Chandler Zuo

As a Ronaldo Fan, I Admit that Messi is Better

It is contraversial to draw the comparison between Cristiano Ronaldo and Lionel Messi, both of whom are God created soccer talents – until The Economist published this article. The author compared the total goals achieved by each person during the 2013-2014 season, weighted each goal by a score representing its value. Based on this method, although Ronaldo shot more goals in the season, the total value of them is less than Messi. As a result, the article concluded that Lionel Messi was the more valuable player – simply put, better.

As a Real Madrid fan, I could not help but start to evaluate the author’s methodology critically. Kind enough, The Economist published the data it used.

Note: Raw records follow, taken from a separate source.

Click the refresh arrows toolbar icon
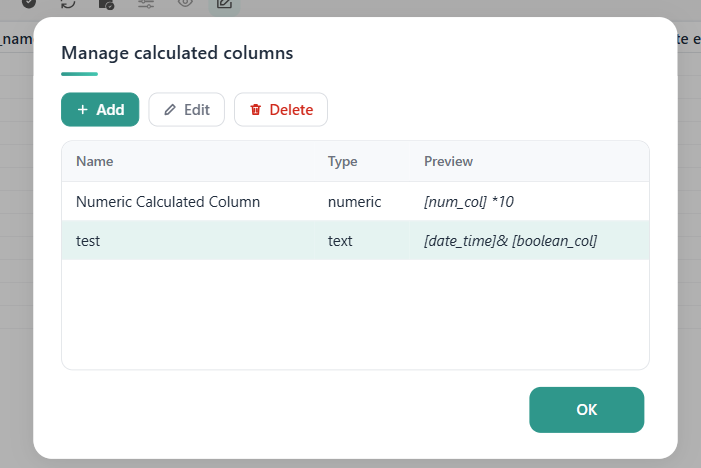The height and width of the screenshot is (468, 701). click(68, 3)
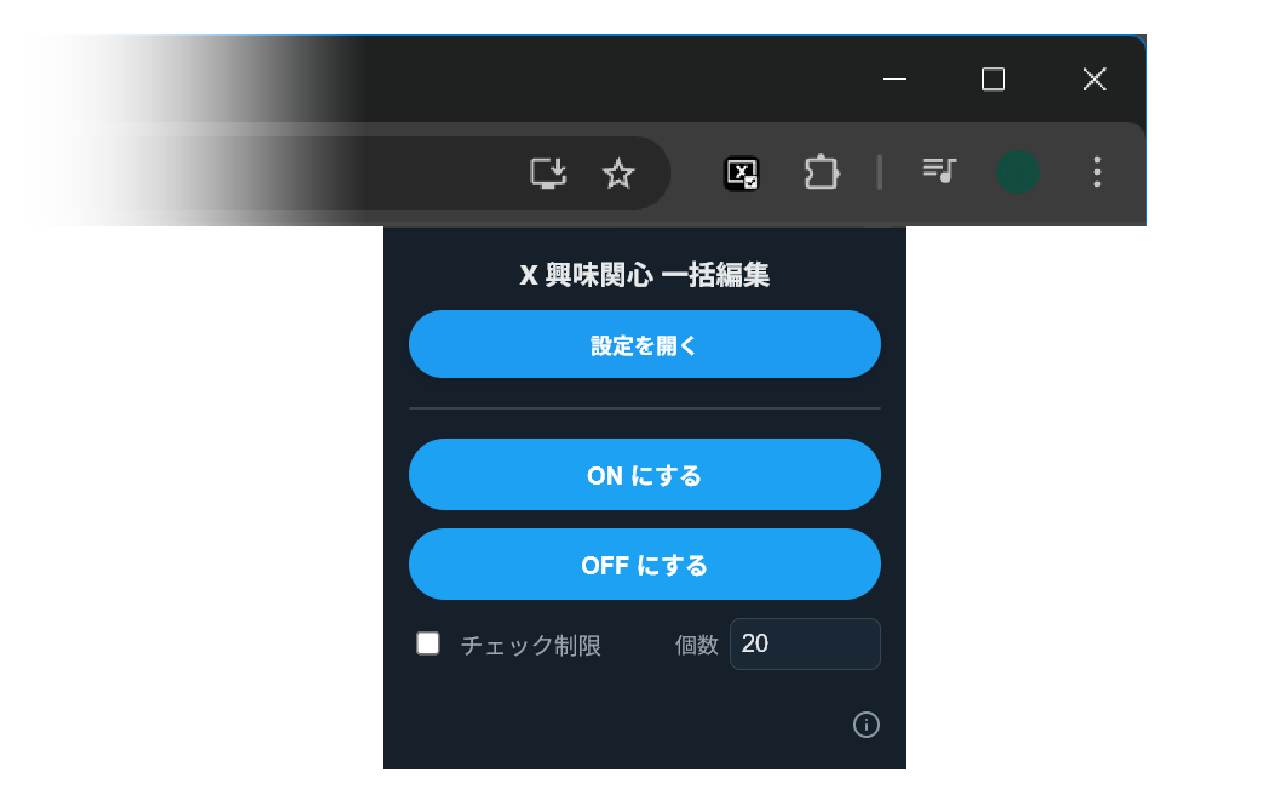Open the browser three-dot menu
1280x800 pixels.
point(1097,172)
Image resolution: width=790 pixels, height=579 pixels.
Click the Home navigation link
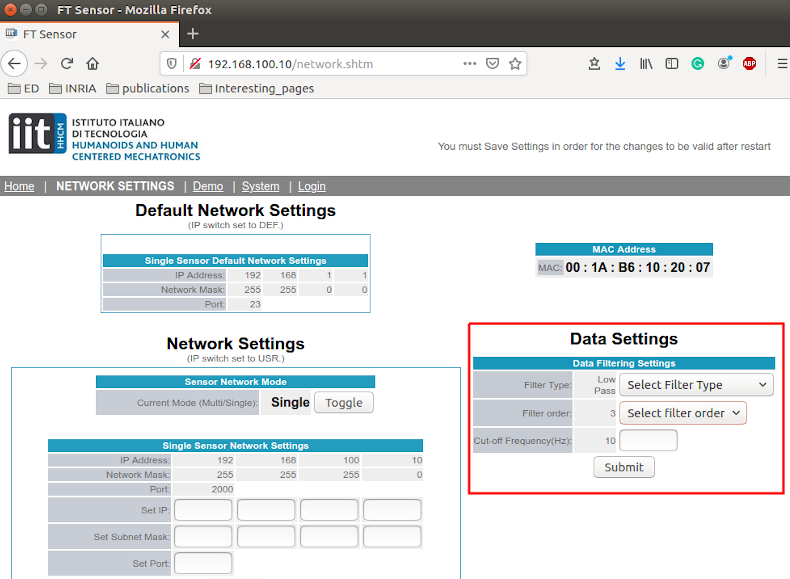pos(19,186)
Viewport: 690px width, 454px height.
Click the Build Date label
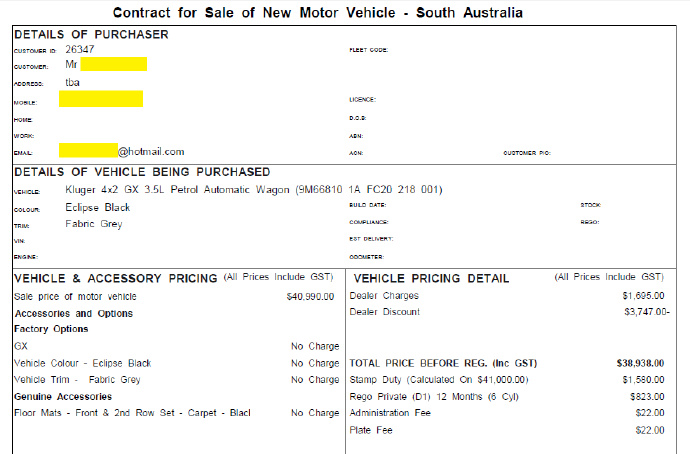click(x=368, y=206)
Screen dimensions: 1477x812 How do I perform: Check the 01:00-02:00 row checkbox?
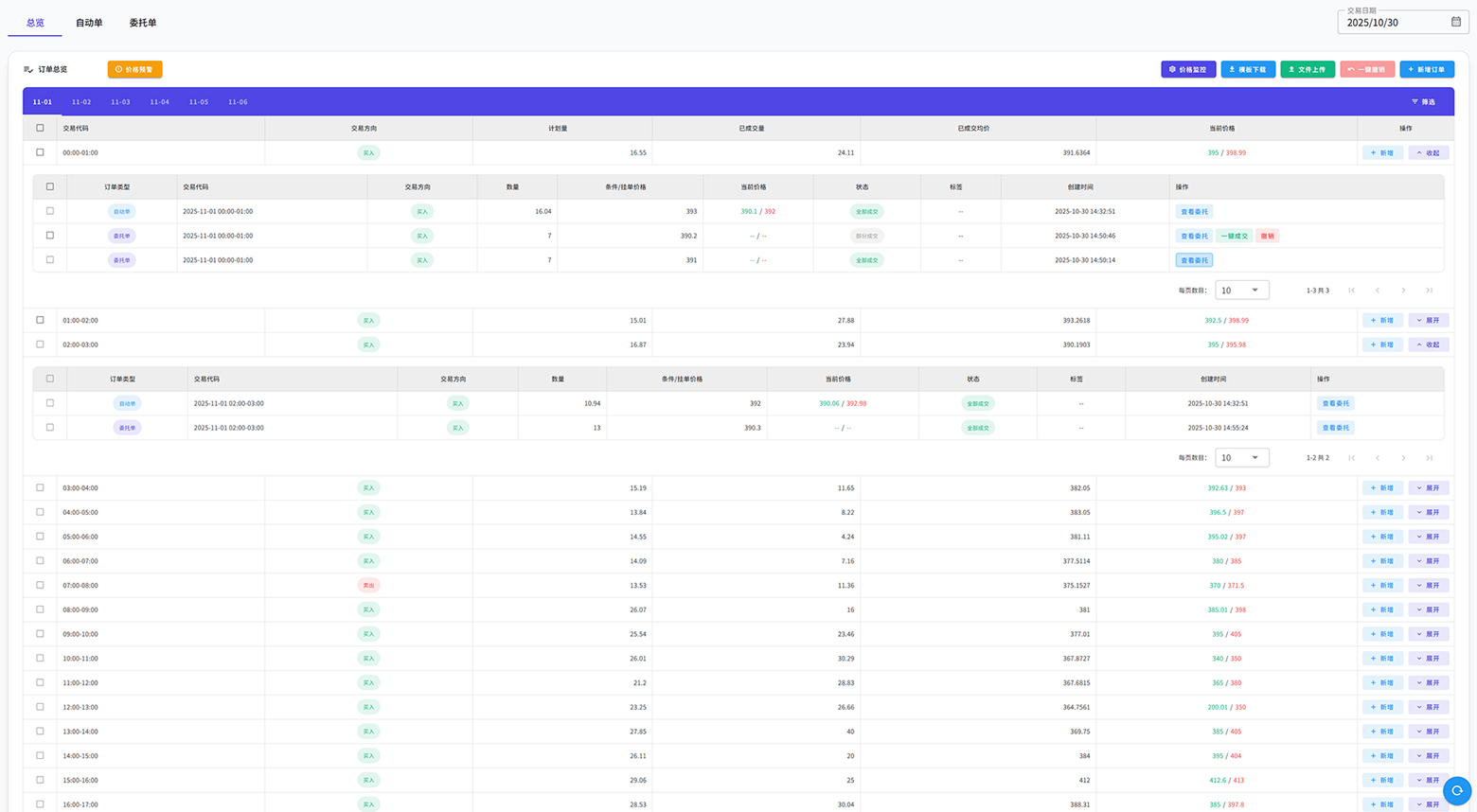point(40,320)
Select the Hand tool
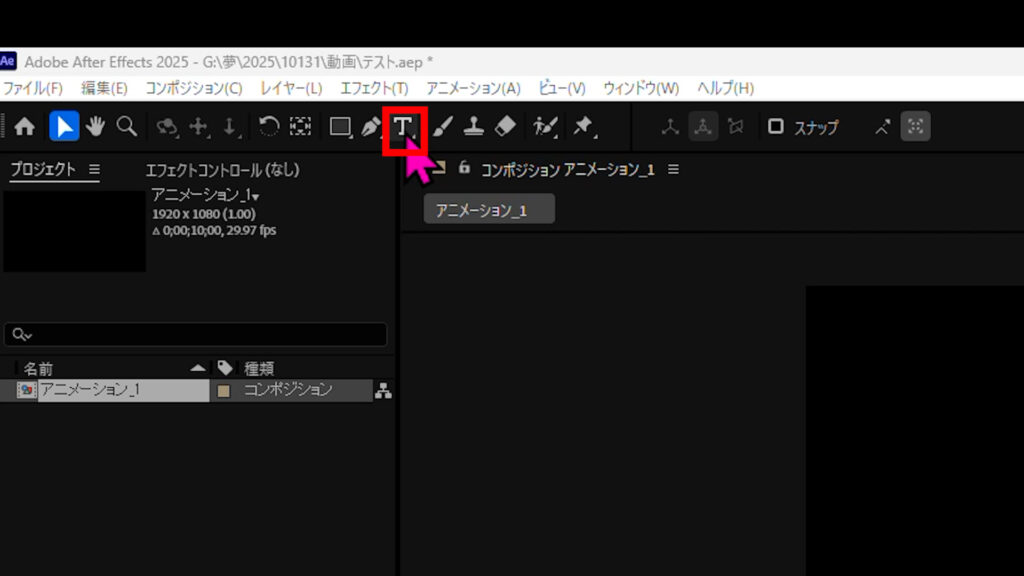The image size is (1024, 576). 95,127
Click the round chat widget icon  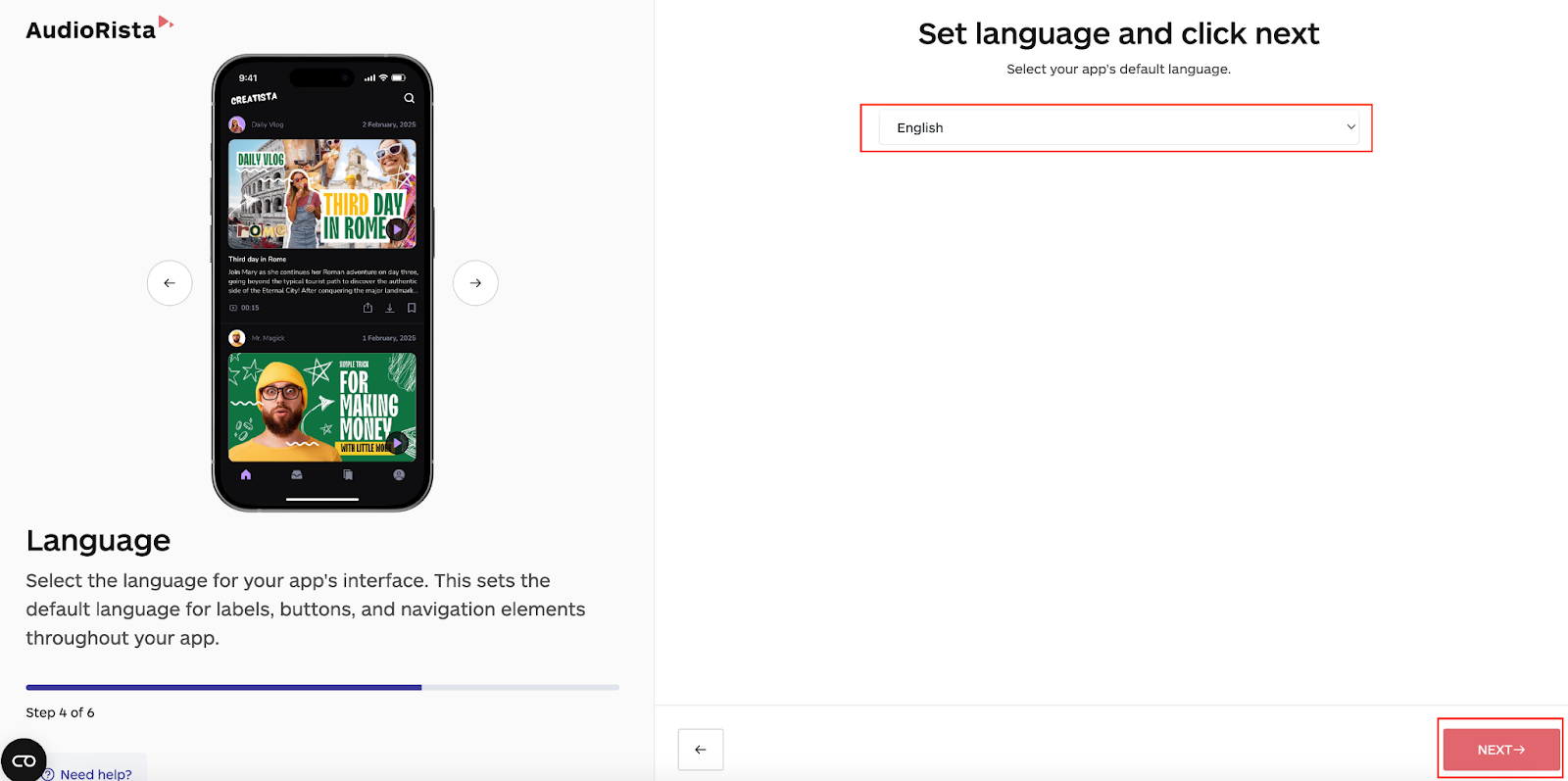point(24,760)
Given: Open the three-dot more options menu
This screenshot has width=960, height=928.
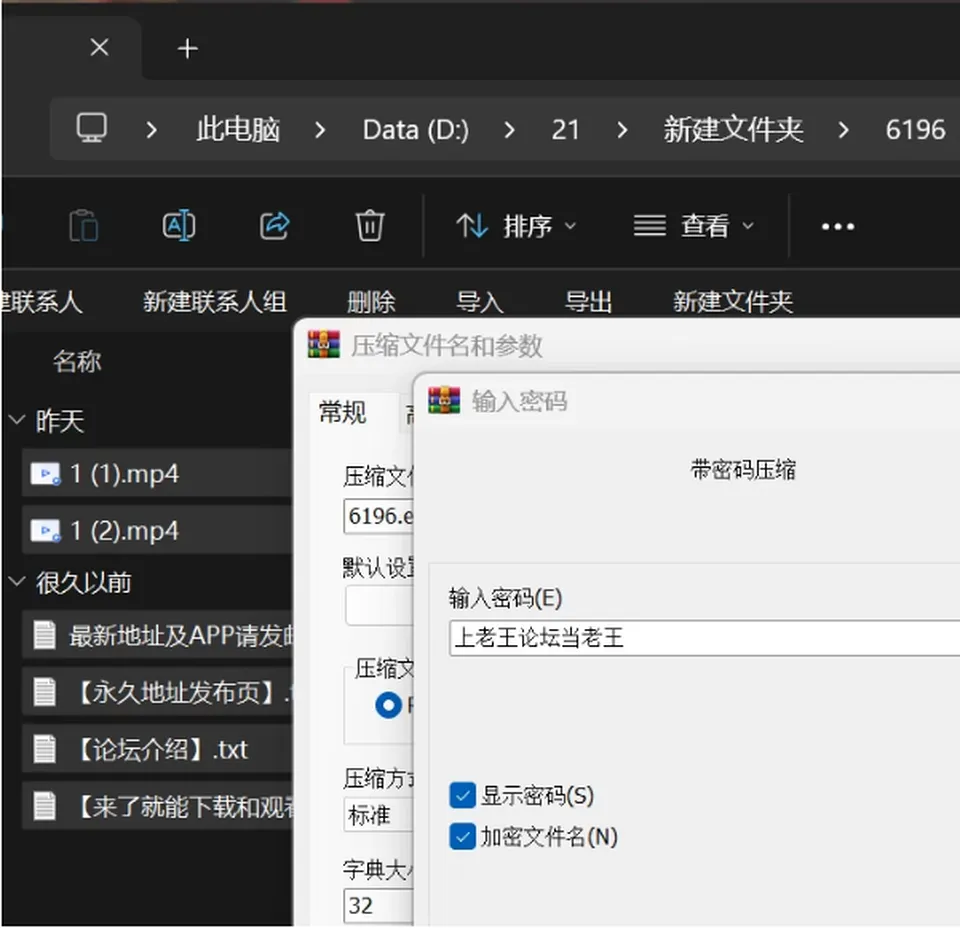Looking at the screenshot, I should click(838, 226).
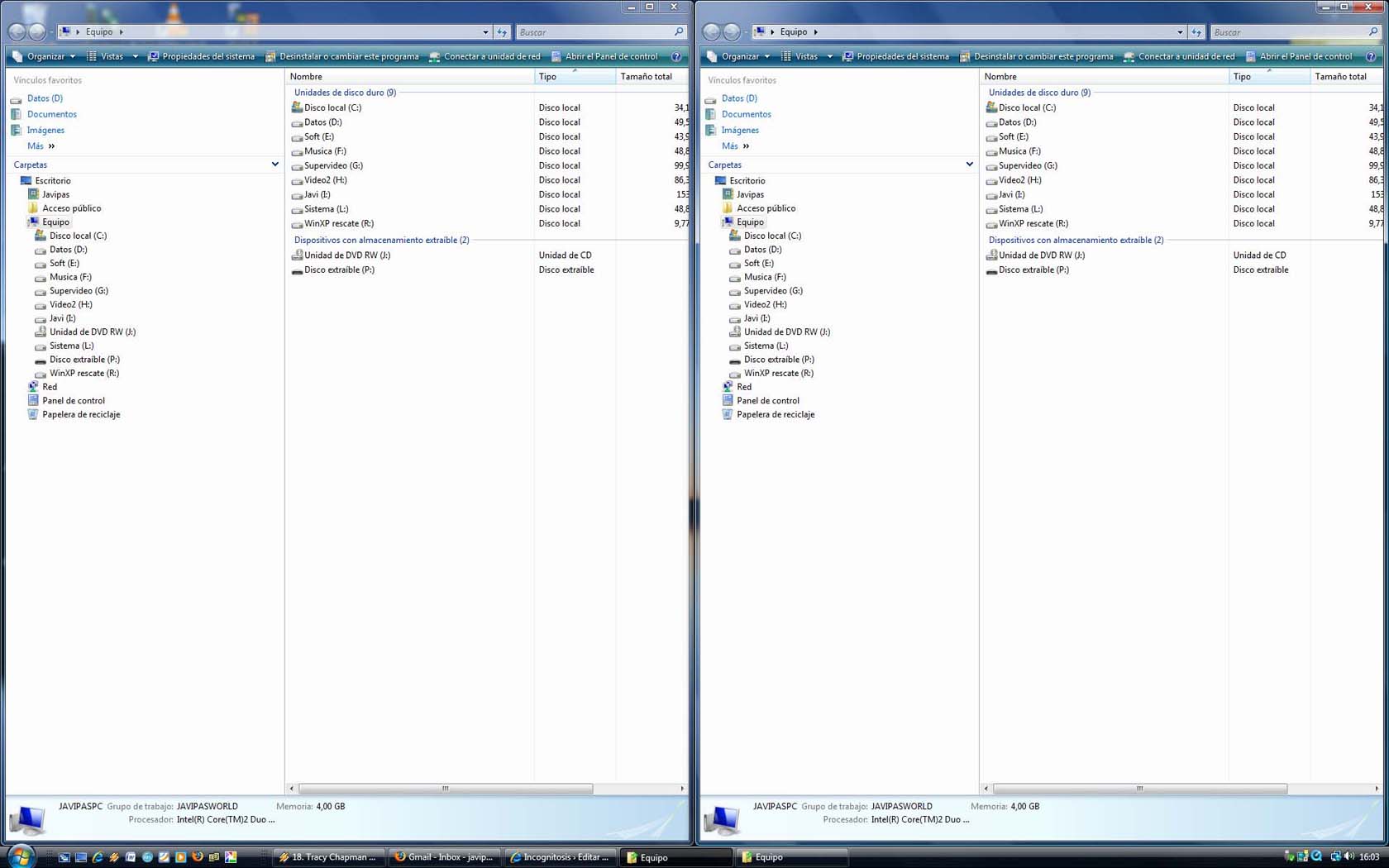Open the Organizar menu in the right window
Image resolution: width=1389 pixels, height=868 pixels.
click(x=738, y=57)
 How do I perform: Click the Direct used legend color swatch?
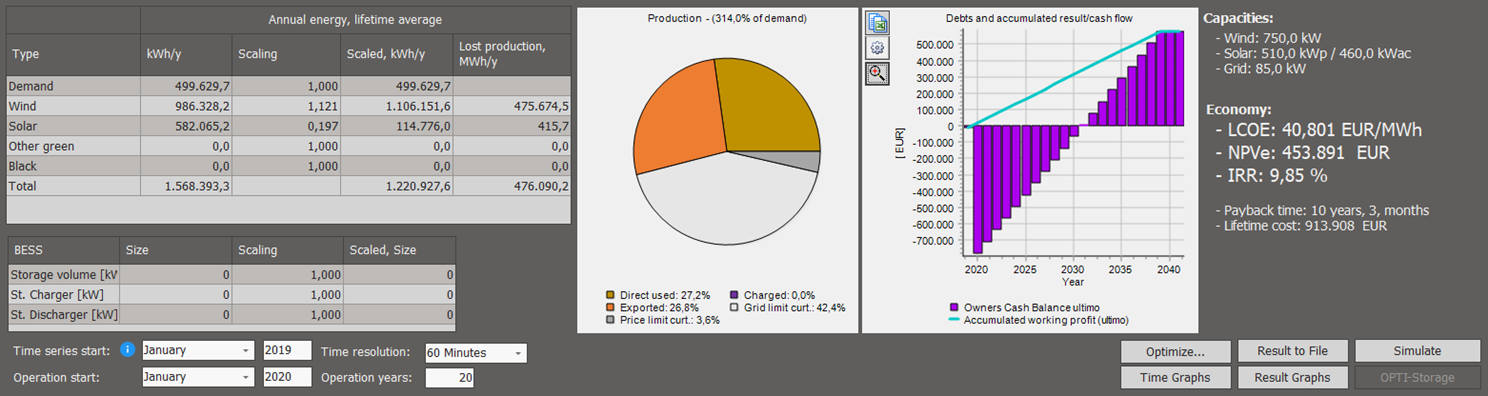(x=610, y=295)
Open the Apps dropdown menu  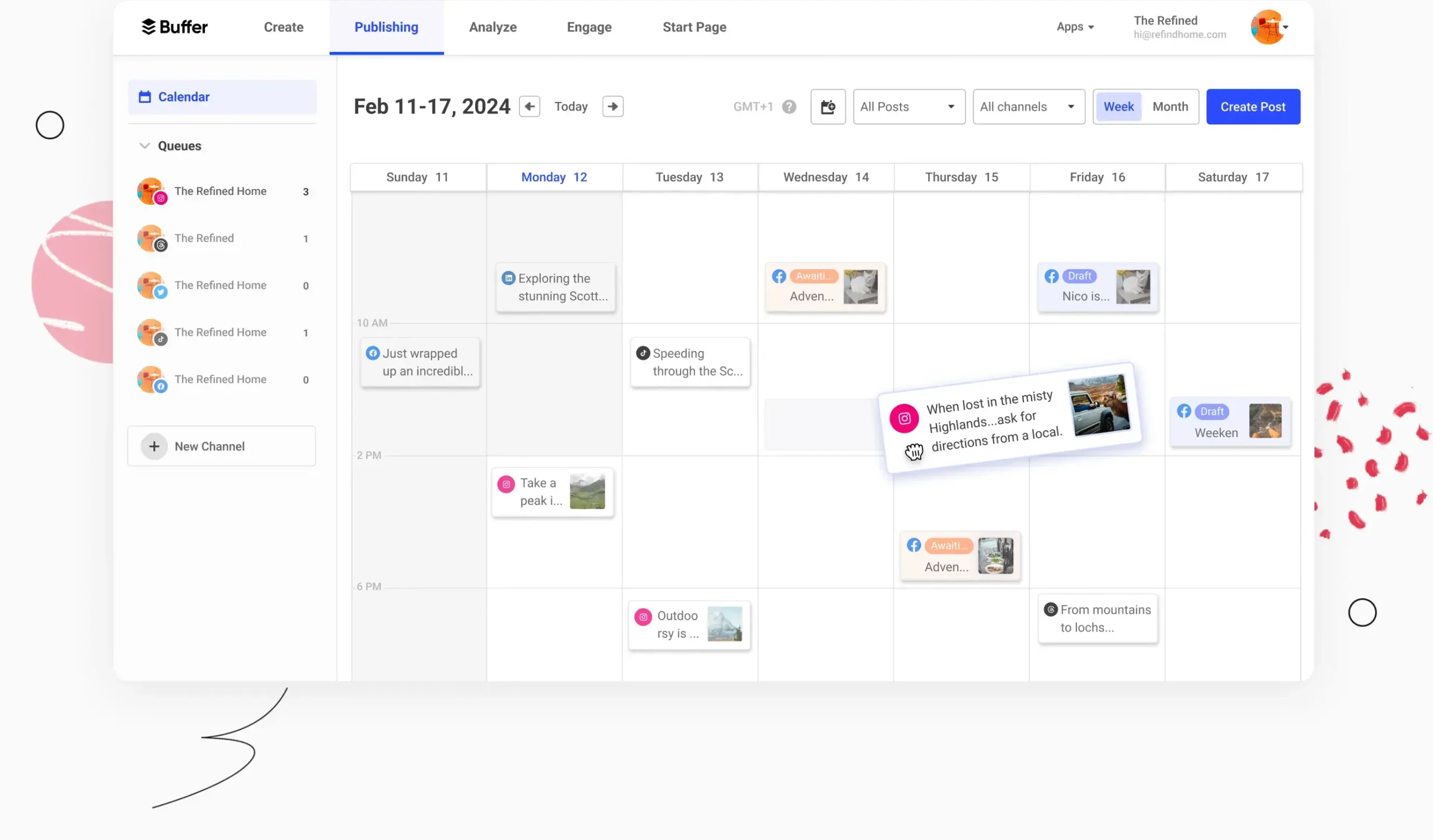(1075, 27)
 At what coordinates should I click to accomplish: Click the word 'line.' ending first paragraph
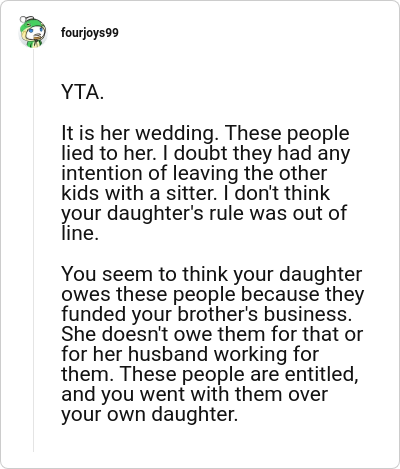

The biggest component in their analysis is the computation for the value of each goal. Here is the method the article uses:

The statistic that weights goals according to their context is called Expected Points Added (EPA), an application of the Win Probability Added framework originally developed for baseball. By extrapolating from over 4,000 English Premier League matches played from 2001-13, the analytical website SoccerStatistically.com offers an applet that lists the odds of a team’s win, draw or loss at any point in a match given the venue, time remaining and goal margin. Comparing these probabilities immediately before and after a goal shows how much each score changes the expected outcome.

For example, take the two situations mentioned above. With the score tied in the 90th minute, a team playing at home has an 11% chance to win, 82% to draw and 8% to lose. Multiplying by three points in the standings for a win, one for a draw and zero for a loss, its expected points (EP) are 1.13. With a one-goal lead, in contrast, its win probability shoots up to 95% and its draw odds fall to 5%, which equates to 2.89 EP. The gap between them of 1.76 points is the EPA associated with such a critical goal. In the alternate situation, with a two-goal lead in the 90th minute, the home team already has a 99.7% chance to win and 0.3% to draw. Adding on a final goal as an exclamation point is worth just 0.007 of EPA – 250 times less than the tie-breaker.

So taken it simple, the weight of value is called Expected Points Added (EPA), and the formula is:

EPA = Expected Points After the Goal - Expected Points Before the Goal.

This is a concrete idea, given that the ultimate goal of each team is to win the championship of the league. The potential caveat, though, is whether the computation of the expetected points before/after each goal is accurate. Since the authors computes the probability values based on the extrapolation from modeling 4000 matches in the English Premier League, it would be a cumbersome task to evaluate that model or investigate whether the extension from English Premier League to the Espania League created any bias. But this is a highly probable component that may draw biased conclusions! The article says that the average EPA for a Ronaldo goal is 0.48, far less than Messi’s 0.69! Is the difference between the two so huge?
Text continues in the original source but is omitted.